In the story, Zahir is a person or an object that has the power to create an obsession in everyone who sees it, so that the affected person perceives less and less of reality and more and more of the Zahir, at first only while asleep, then at all times.

Borges plays himself in the story as a man who, after paying for a drink, gets the Zahir in his change. At the very beginning of the story Borges describes it: a common twenty-centavo coin, with the year of minting of 1929 and knife marks scratching the letters N T and the figure 2.

Borges then tells the reader about a train of thought focused on famous coins throughout history and legend, and the fact that a coin symbolizes our free will, since it can be turned into anything.
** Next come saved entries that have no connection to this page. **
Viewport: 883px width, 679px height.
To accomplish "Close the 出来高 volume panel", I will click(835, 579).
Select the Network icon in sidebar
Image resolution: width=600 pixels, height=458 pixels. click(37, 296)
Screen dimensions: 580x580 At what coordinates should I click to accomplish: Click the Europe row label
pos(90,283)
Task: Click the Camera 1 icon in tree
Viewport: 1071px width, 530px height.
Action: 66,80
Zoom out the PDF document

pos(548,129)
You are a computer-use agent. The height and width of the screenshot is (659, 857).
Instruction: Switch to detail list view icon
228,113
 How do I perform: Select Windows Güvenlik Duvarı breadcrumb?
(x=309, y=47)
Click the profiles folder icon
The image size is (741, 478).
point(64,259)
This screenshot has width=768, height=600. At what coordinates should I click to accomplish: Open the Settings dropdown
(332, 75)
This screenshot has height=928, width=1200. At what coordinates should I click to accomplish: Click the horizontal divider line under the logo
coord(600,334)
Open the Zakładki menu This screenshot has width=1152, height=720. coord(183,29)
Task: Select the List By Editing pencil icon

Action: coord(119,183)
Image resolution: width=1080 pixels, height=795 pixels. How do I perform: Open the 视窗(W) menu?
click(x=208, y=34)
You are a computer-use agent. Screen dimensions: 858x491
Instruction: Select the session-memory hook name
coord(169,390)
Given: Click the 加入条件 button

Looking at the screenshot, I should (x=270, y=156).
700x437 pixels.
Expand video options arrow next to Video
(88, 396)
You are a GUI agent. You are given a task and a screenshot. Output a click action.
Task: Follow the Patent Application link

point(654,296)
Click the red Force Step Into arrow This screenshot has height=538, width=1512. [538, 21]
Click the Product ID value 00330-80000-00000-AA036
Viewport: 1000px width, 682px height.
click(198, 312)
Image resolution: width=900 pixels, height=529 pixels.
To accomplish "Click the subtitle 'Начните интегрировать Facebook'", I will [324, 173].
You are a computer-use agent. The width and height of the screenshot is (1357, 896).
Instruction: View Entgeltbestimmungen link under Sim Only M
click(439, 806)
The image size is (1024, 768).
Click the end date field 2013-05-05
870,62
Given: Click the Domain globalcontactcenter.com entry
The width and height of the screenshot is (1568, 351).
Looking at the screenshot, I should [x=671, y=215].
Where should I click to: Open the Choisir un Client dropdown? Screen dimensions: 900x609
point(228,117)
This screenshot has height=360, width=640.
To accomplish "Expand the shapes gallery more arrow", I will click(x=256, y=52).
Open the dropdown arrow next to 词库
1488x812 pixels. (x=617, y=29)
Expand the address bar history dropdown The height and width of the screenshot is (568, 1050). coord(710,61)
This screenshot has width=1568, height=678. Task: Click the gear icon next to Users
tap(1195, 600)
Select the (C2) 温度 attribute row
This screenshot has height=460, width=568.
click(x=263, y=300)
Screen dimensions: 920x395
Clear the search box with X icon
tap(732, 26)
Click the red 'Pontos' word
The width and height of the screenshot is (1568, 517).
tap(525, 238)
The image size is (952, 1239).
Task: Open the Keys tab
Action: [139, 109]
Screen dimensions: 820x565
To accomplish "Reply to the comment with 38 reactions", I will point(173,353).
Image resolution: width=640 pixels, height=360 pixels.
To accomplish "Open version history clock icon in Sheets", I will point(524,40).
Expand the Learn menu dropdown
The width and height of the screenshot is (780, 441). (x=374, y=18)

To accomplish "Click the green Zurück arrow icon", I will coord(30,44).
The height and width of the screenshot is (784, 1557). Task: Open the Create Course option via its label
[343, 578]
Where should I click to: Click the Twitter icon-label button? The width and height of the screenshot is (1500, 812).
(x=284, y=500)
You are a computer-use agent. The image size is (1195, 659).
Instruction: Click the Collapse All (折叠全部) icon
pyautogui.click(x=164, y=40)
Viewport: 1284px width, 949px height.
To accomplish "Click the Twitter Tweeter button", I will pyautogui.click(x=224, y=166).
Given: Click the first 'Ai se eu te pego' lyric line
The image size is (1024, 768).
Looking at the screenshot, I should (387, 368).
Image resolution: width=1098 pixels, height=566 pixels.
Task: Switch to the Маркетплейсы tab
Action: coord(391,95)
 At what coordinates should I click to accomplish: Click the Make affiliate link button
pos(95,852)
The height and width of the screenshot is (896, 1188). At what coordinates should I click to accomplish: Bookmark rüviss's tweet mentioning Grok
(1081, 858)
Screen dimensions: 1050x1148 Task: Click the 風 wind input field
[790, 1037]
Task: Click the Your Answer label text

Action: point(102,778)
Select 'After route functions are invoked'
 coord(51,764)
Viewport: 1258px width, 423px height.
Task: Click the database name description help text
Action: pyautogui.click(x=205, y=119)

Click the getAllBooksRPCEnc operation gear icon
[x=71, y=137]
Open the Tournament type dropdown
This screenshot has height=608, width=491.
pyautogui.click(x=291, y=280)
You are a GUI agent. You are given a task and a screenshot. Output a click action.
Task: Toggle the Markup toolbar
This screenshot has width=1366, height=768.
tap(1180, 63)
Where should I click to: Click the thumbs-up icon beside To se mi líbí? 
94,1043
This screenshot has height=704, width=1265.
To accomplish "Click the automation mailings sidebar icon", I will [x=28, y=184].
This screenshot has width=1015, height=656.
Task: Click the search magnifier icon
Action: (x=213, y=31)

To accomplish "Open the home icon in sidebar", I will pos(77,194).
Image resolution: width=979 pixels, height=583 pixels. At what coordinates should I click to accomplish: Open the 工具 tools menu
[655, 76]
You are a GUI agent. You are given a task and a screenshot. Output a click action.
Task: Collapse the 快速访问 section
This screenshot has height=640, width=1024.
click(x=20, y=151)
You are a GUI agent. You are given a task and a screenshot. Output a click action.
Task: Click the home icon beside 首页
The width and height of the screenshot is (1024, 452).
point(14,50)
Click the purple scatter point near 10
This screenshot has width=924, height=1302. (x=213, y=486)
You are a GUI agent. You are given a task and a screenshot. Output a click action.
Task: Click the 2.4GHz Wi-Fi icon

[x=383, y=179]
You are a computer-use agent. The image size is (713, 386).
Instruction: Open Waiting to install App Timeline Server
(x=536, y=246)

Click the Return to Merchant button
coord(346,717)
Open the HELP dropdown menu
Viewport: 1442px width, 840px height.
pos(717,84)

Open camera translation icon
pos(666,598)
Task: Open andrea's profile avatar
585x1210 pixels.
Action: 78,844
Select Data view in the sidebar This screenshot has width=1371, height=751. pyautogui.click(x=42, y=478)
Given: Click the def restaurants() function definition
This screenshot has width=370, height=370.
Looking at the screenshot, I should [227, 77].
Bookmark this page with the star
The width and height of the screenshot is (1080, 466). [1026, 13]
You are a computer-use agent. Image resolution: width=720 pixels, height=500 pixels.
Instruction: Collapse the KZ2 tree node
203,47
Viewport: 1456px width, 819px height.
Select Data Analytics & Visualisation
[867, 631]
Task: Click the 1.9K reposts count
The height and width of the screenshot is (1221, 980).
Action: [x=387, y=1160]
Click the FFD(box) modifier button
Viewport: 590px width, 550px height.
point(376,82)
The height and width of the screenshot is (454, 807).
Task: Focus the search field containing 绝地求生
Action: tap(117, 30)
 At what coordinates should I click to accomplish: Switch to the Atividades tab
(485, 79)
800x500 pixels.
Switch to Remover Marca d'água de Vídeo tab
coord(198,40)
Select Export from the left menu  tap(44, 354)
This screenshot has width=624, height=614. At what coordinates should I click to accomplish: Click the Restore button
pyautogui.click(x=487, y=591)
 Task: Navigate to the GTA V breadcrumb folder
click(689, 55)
These feverish thoughts keep him awake for a while. The next day Borges decides to lose the coin. He goes to a faraway neighborhood in Buenos Aires, while he carefully avoids looking at the street names and numbers, and manages to get rid of the Zahir by paying for another drink in an anonymous bar.

The writer is unable to forget the coin, which fills his dreams and (we are allowed to guess) his waking moments too. In the meantime, he tries to look for a cure to his obsession, and after some research he finds a book that explains his malady. In this book, the Borges character reads that the Zahir (or sometimes Zaheer) is a piece of Islamic folklore that dates back to the 17th century. A Zahir is an object that traps everyone who so much as takes a look at it, even from afar, into an obsession that finally erases the rest of reality. In other times and places, a tiger has been a Zahir, as well as an astrolabe, the bottom of a well, and a vein in a marble column in a mosque. According to the myth, everything on earth has the propensity to be a Zahir, but "the Almighty does not allow more than one thing at a time to be it, since one alone can seduce multitudes".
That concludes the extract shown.